→ Passage to read:
6 dazzling planetariums in Germany to visit

6 dazzling planetariums in Germany to visit

Looking to initiate a healthy existential crisis and rediscover comfort in your comparative insignificance by gazing at the starry, starry night? From Bochum Planetarium to the Zeiss Major Planetarium Berlin, dive into the depths of our universe or fill a Feiertag with the children at these planetariums in Germany.

Germany: The birthplace of the modern planetarium

Across the globe, planetarium projections act as little lookouts into the unknown abyss of our universe, but their modern history is to be found right here in Germany.

Archimedes of Syracruse, an ancient Greek mathematician, is said to have created the first form of a planetarium. But it wasn’t until 1925 that German engineer and museum director Oskar von Miller flicked off the lights and summoned the stars at the world’s first public planetarium projection, on a spring night in Jena, Thuringia.

Von Miller first had the idea for a “rotating star sphere” in 1913, and approached Zeiss, Germany’s leading company for optical systems and optoelectronics, for help with the project. Work began in March 1919, with regular test demonstrations undertaken in Jena and Munich until 1925, when the first Zeiss projector illuminated the dome of Munich’s Deutsches Museum with 4.500 stars. The model would go on to attract millions of visitors.

With actual space still an unchartered territory, Zeiss set its eyes on dominating the planetarium business here on Earth. Today, Zeiss projectors are used at around two-thirds of Germany’s planetariums.

Planetariums in Germany

If you’re hungry to feast your eyes on the wonders made possible by von Miller and Zeiss over 100 years ago, here are the top planetariums to visit in Germany: 

Zeiss Planetarium Bochum

Planetarium Bochum is among the most visited planetariums in Europe. The first large planetarium in Germany, the museum was built in the 1960s and uses Zeiss’s Universarium Projector IX to project the wonders of space onto its 20-metre-wide dome.

As well as the standard projection shows, head here for astronomy shows on space history from the Big Bang to the birth of humanity, or take a trip with die Olchis, the extraterrestrial family and brainchildren of author Erhard Dietl at special family-orientated screenings.

Zeiss Planetarium Berlin

Berliners are lucky enough to have access to two renowned planetariums right on their doorstep, the Zeiss Major Planetarium Berlin and the Insulaner Planetarium.

The Zeiss Major Planetarium (Zeiss Grossplanetarium) was one of the last major buildings funded by the GDR. Built in 1987 to celebrate the 750th anniversary of the city of Berlin, its dome can be seen from far and wide. Since it was modernised between 2014 and 2016, the Grossplanetarium also hosts projections unrelated to space and astronomy, with music, cultural and theatrical screenings making up a diverse programme.

Located at the foot of one of Berlin’s very few hills, the Insulaner Planetarium hosts magnificent twinkling displays and, like the Grossplanetarium, live astronomical lectures, radio plays, readings, music shows and children's programmes. Starry-eyed visitors eager to learn more about the universe can also drop by the on-site library to find an astronomical collection of tomes with contents stretching time and space.

→ Data excerpt:
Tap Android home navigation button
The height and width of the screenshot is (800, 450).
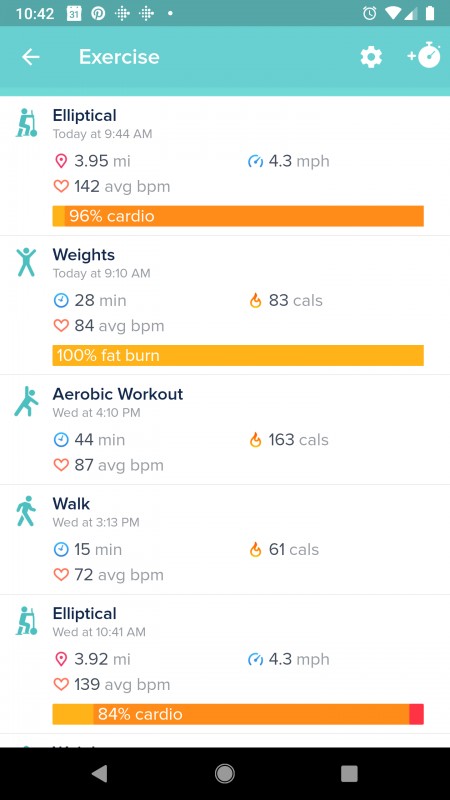coord(224,774)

→ The problem:
Would you retype the planetarium article above, starting with "If you’re hungry" and going on through "its 20-metre-wide dome."?

→ Written answer:
If you’re hungry to feast your eyes on the wonders made possible by von Miller and Zeiss over 100 years ago, here are the top planetariums to visit in Germany: 

Zeiss Planetarium Bochum

Planetarium Bochum is among the most visited planetariums in Europe. The first large planetarium in Germany, the museum was built in the 1960s and uses Zeiss’s Universarium Projector IX to project the wonders of space onto its 20-metre-wide dome.